Art Hash: Art, Blended
As I write, I’m recalling a conversation between me and a seat mate while flying from Los Angles to NYC: A glass of wine lubricating the awkward friendship strike-up on account of nothing more than bodily proximity–and a need (at least for the stir crazy among us) to pass the time with something more stimulating than the in-flight magazine–meant hours of talk with the man next to me on everything from travel to politics–and eventually, with the Rockies below us, a good old-fashioned debate on the merits of black and white photography versus color.
I remember siding with black-and-white, asserting that nothing, absolutely nothing, brings home the stillness of a moment, that sensation of holding your breath while moved to image engagement and empathy like an image shot in black and white. My erstwhile companion lamented that the lack of color does nothing but deaden realistic emotion.
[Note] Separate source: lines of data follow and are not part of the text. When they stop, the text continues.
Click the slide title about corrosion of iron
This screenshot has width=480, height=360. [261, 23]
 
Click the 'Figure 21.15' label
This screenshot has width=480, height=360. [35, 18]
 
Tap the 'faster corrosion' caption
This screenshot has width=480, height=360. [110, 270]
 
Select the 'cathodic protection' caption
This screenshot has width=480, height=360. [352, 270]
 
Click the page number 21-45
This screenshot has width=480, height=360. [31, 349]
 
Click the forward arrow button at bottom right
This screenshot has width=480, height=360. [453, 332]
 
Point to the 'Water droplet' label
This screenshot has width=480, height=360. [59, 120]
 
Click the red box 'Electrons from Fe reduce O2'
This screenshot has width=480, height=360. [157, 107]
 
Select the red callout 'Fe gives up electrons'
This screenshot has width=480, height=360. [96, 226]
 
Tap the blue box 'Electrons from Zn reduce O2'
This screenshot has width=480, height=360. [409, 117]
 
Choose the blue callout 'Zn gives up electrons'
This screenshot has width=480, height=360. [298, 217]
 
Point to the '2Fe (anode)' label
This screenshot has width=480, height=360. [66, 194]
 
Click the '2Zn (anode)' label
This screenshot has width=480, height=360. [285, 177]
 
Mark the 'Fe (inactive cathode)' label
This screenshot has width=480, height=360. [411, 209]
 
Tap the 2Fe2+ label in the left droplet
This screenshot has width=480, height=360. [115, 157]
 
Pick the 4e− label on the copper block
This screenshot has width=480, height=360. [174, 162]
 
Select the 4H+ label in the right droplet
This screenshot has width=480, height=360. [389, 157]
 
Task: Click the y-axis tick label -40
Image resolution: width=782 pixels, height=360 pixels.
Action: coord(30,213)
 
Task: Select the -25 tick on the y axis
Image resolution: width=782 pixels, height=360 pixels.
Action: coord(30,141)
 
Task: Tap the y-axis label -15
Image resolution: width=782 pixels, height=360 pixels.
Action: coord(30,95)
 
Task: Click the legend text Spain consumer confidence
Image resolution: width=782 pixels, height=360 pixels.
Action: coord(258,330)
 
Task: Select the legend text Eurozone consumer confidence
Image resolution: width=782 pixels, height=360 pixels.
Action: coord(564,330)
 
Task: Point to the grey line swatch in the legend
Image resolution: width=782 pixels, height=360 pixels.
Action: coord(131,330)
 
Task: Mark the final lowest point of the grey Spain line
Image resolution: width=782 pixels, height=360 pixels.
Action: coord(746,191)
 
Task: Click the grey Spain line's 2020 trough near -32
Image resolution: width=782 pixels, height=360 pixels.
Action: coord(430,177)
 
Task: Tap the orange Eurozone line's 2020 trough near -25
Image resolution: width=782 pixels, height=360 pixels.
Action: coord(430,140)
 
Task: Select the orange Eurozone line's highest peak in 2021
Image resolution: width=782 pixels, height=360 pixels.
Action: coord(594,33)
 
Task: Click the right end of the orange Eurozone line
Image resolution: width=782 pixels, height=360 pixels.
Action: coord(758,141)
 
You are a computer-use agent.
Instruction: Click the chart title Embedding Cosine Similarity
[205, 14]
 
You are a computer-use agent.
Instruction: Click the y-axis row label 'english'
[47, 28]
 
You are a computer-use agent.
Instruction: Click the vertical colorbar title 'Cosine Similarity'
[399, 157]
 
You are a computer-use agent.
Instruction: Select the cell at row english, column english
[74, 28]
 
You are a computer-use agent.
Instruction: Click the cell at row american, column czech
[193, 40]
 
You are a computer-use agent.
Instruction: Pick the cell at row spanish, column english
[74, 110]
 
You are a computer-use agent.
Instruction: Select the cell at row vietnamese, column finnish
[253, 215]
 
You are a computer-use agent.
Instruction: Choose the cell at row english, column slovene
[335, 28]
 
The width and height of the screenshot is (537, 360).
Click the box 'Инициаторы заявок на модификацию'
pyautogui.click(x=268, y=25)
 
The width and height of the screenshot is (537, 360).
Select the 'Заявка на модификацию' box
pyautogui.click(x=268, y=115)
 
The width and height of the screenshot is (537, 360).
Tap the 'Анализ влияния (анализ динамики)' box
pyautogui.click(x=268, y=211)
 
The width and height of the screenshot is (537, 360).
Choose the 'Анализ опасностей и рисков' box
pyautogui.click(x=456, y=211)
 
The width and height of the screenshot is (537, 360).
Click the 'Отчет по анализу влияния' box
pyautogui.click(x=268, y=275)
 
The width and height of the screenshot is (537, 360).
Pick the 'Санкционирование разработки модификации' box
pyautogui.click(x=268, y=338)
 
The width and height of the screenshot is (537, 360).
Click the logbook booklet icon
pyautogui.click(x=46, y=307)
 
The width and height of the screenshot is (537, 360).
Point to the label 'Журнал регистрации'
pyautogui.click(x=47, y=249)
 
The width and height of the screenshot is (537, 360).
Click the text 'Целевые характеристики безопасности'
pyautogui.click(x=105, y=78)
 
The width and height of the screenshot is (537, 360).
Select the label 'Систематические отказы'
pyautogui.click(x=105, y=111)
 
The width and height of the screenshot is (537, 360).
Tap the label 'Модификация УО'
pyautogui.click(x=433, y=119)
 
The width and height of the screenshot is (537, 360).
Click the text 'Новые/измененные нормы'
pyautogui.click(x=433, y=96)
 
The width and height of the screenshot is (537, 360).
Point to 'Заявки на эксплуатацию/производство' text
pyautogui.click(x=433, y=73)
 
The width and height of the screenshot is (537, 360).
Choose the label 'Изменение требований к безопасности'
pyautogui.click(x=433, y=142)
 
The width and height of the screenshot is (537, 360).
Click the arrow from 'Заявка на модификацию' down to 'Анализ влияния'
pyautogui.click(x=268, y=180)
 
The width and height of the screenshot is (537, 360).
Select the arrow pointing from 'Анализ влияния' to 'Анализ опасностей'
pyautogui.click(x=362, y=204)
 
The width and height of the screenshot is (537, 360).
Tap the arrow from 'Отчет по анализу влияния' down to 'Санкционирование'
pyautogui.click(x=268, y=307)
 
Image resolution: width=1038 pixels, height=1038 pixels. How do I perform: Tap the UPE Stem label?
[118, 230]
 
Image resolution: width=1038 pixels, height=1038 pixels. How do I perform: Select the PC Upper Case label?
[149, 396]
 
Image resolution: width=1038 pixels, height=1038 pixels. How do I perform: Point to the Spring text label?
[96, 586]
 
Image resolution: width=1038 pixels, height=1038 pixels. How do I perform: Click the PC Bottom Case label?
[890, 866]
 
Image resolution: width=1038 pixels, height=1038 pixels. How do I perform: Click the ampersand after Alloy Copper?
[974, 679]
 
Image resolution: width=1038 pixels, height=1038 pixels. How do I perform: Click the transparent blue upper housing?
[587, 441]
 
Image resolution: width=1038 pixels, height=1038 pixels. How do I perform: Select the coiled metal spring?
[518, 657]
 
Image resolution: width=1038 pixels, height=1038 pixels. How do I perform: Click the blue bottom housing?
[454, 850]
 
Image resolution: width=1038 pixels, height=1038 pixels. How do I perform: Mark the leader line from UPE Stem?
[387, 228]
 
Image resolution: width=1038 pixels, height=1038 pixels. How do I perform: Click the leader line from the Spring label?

Well, it’s been a few months since then, and thanks to a fresh eye on the work of German-born contemporary photographer Wolfgang Tillmans, I’ve reached the middle ground of artistic compromise and appreciation–with a heaping of praise on the side for the color image.
Tillmans has been shifting our understanding of photography for over two decades: He’s broken barriers related to art shot behind a lens and, in the process, moved from everyday objects and life-as-it-happens to pure abstraction in the process. His earlier work looked at the fragility of the human experience (as well as everyday still life), and in the latter realm, the artist has been able to experiment with various technical processes–creating images that seem to “poof” out of electricity and smoke. With Tillman yet in the prime of his career ( he was born in 1968), fans of his work have much to anticipate in the years ahead as he continues his quest for photographic boundary pushing.
Caveat–Tillmans work is definitively atypical, and there’s a constant debate in the community about whether or not he is a true artist with a camera. Looking to nab a work for your halls? Decide for yourself what his work means to you, and your response to art in general–and then look at what the art investors have to say.